Quel bonheur que de partir en voyage avec un seul sac sur le dos et réaliser qu’on a besoin de rien de plus que ça. Quel bonheur que ce sentiment d’être vivant en se réveillant dans une tente au pied d’une montagne ou au sommet d’une falaise. Et cette harmonie avec la nature que l’on ressent quand on plonge dans un lac frais nappé d’une brume dansante aux petites heures du matin ou cette connexion avec l’océan, face à ses vagues qui déferlent d’un bruyant grondement ou encore la douceur des pages d’un roman et la chaleur d’un café & d’un feu de foyer ces matins d’hiver. 

 

Le bonheur est simple. Si simple…

 

Je bois mon thé, je mange mon riz. Je passe le temps comme il vient, admirant le torrent qui coule plus bas et regardant là-haut les montagnes. Ah que de liberté, que de paix! 
- Un taoïste  

 

Cela demande beaucoup de pratique d’arriver à vivre en toute simplicité dans une société où l’on nous répète sans cesse que le bonheur se trouve dans les objets. Nous sommes enchaînés par des contrats de cellulaire de plusieurs mois, des paiements de voiture mensuels, une carte de crédit et une hypothèque à payer chaque mois. Nous sommes conditionnés à dépenser des sommes que nous ne possédons pas, à payer ‘’plus tard’’ pour nos désirs immédiats plutôt que d’être patients et d’attendre de pouvoir s’offrir quelque chose.  

 

Mais qui est le plus riche?

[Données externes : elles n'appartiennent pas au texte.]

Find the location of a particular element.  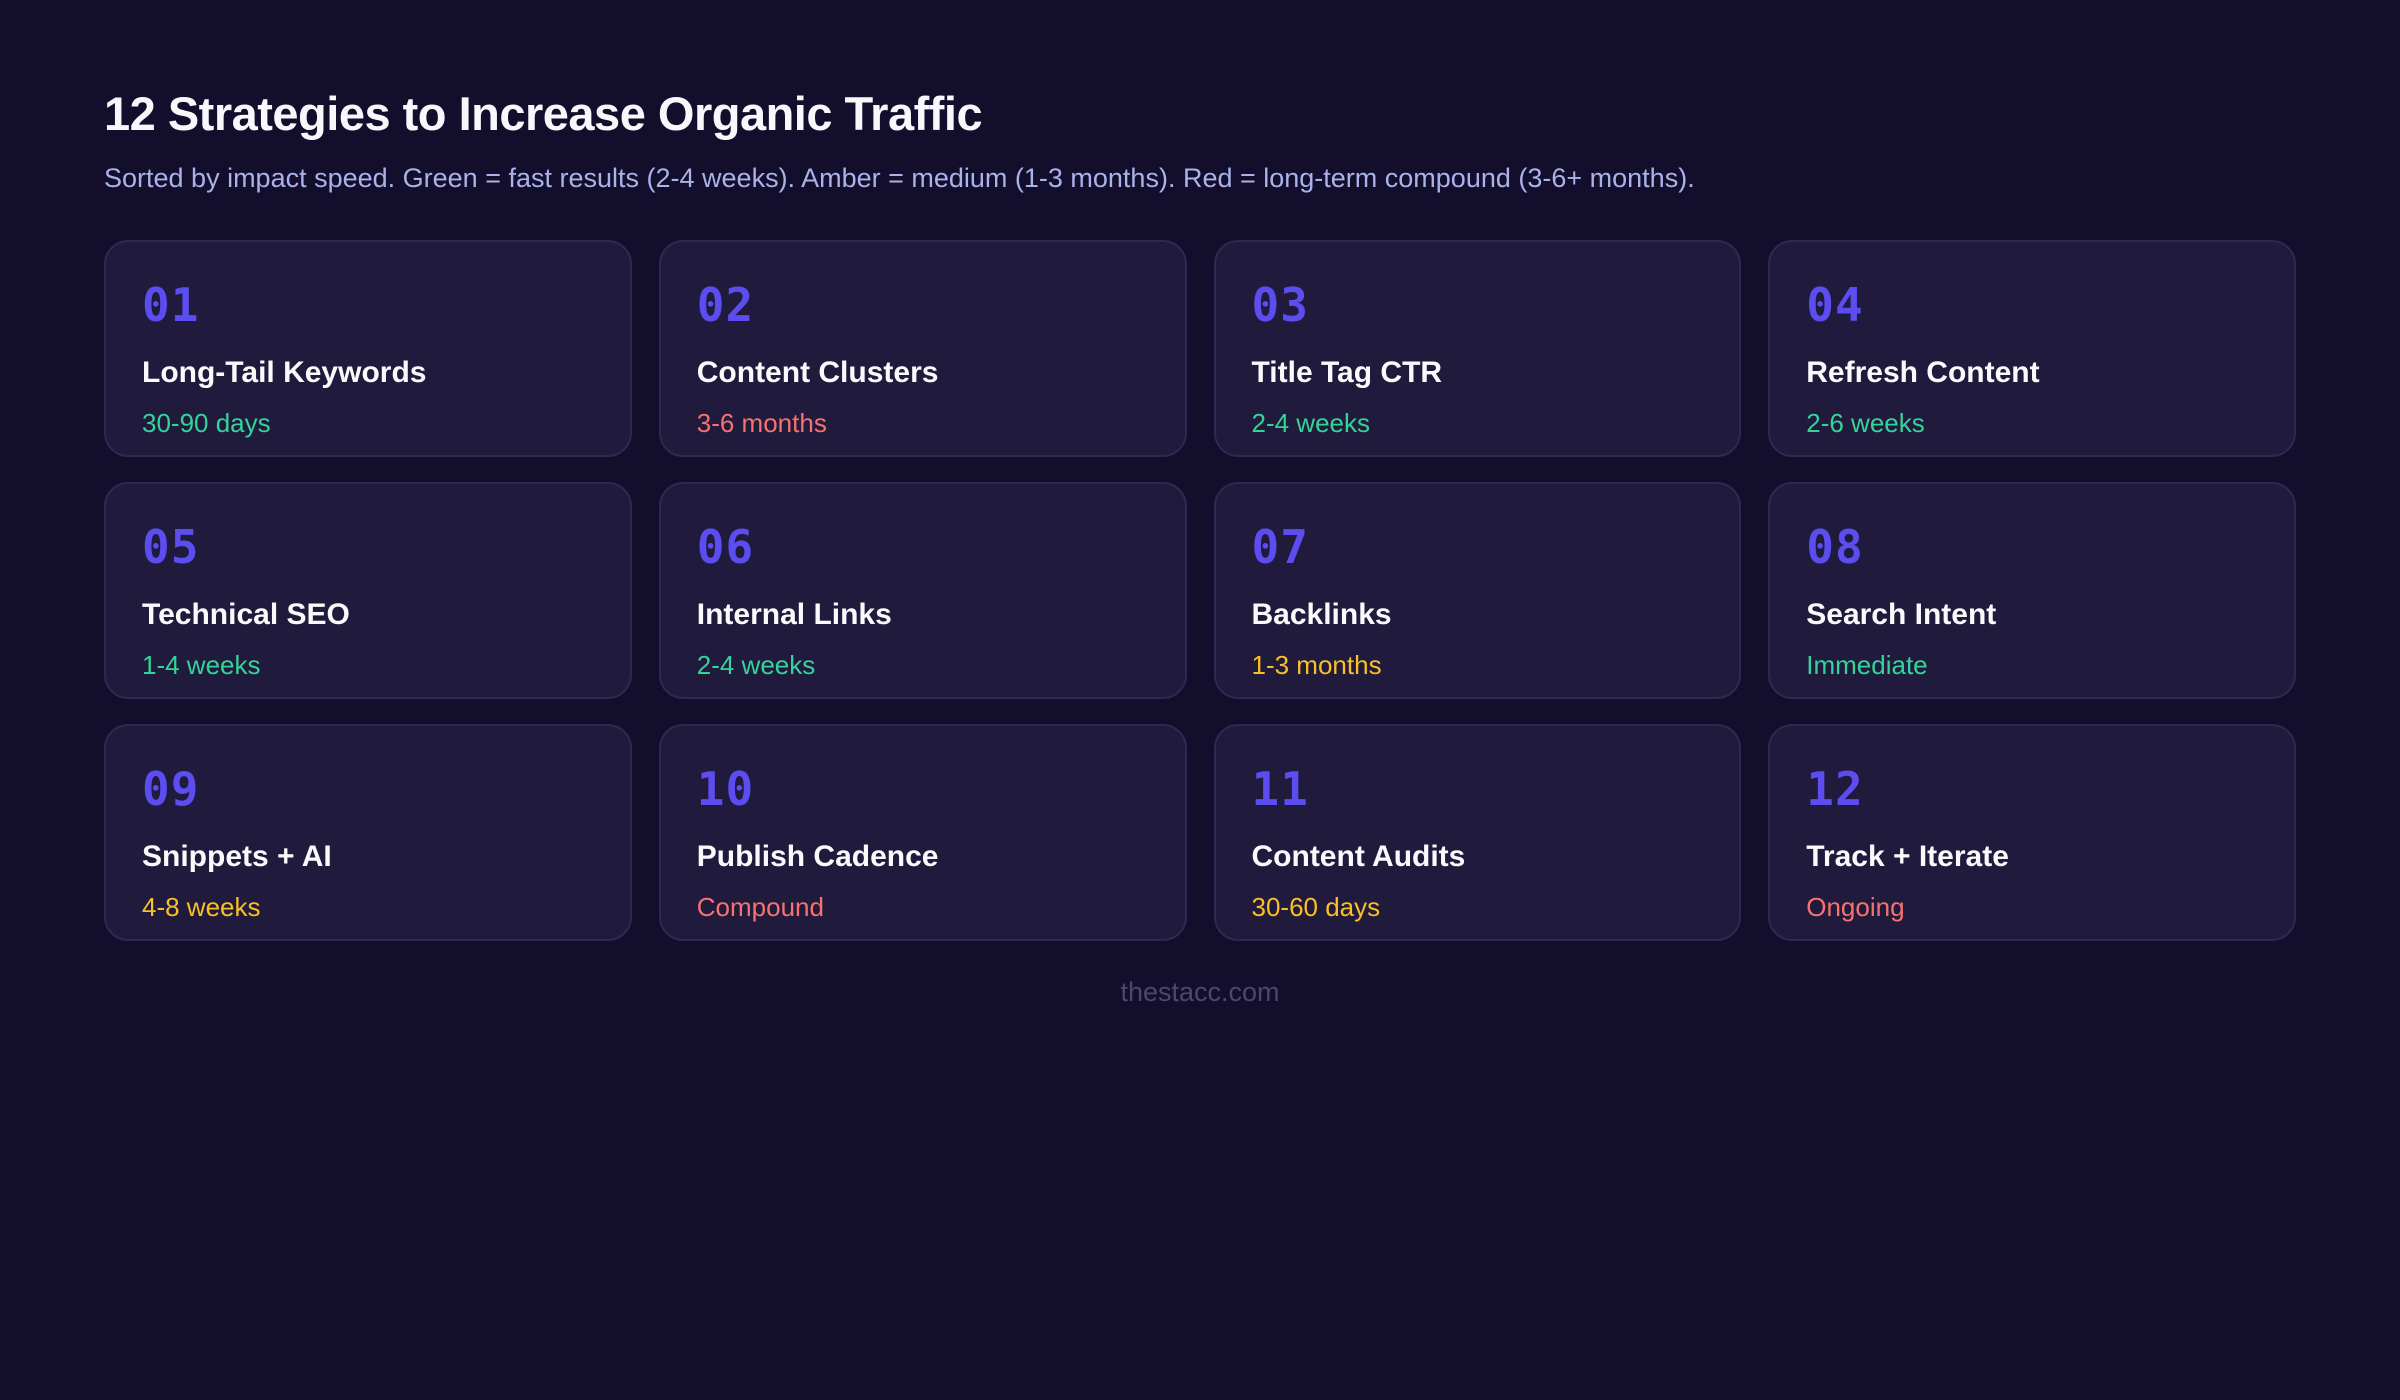

strategy-card: 01 Long-Tail Keywords 30-90 days is located at coordinates (368, 349).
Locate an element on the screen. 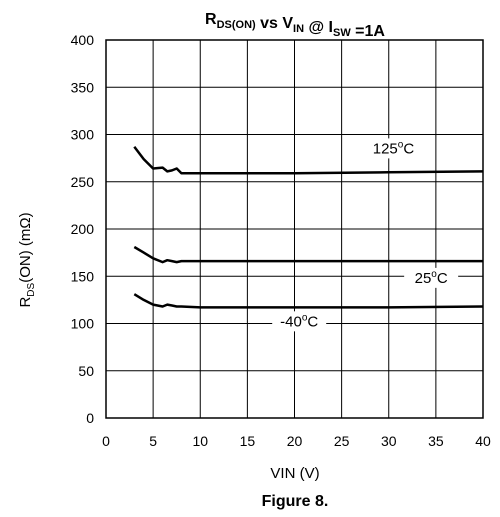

Celui qui n’a pas trop de moyens et doit penser à payer chaque mois son 4x4 de l’année ou celui qui se contente d’une voiture usagée en bonne condition mais qui est libre de soucis & bénéficie d’un esprit tranquille? Est-ce celui qui a besoin de beaucoup pour être comblé ou celui qui se satisfait de peu? Est-ce celui dont la maison est remplie d’objets ou celui dont le boudoir n’abrite qu’une table à café & une plante verte?

 

L’espace. 

Le temps. 

L’esprit en paix.

N’est-ce pas là de grandes richesses? Je vous pose la question.

 

L’argent est une énergie que nous laissons malheureusement fuir à cause du manque de lucidité causé par le mauvais contrôle de nos impulsions. Faites de l’argent votre esclave, et non votre maître.
-Dominique Loreau

 

Désirer moins pour profiter plus. Désirer moins pour être plus libre, pour ne pas dépendre d’autrui ou d’une situation extérieure pour être heureux. Désirer moins pour vivre en paix, pour dépenser moins et devenir indépendant financièrement. Désirer moins pour avoir plus de temps, pour apprendre à être satisfait de ce que l’on a. 

 

Désirer moins & vivre ce qui est présent, aujourd’hui, là, maintenant. 

 

Qui sait se satisfaire de peu, vit dans l’abondance, car le peu ne manque jamais.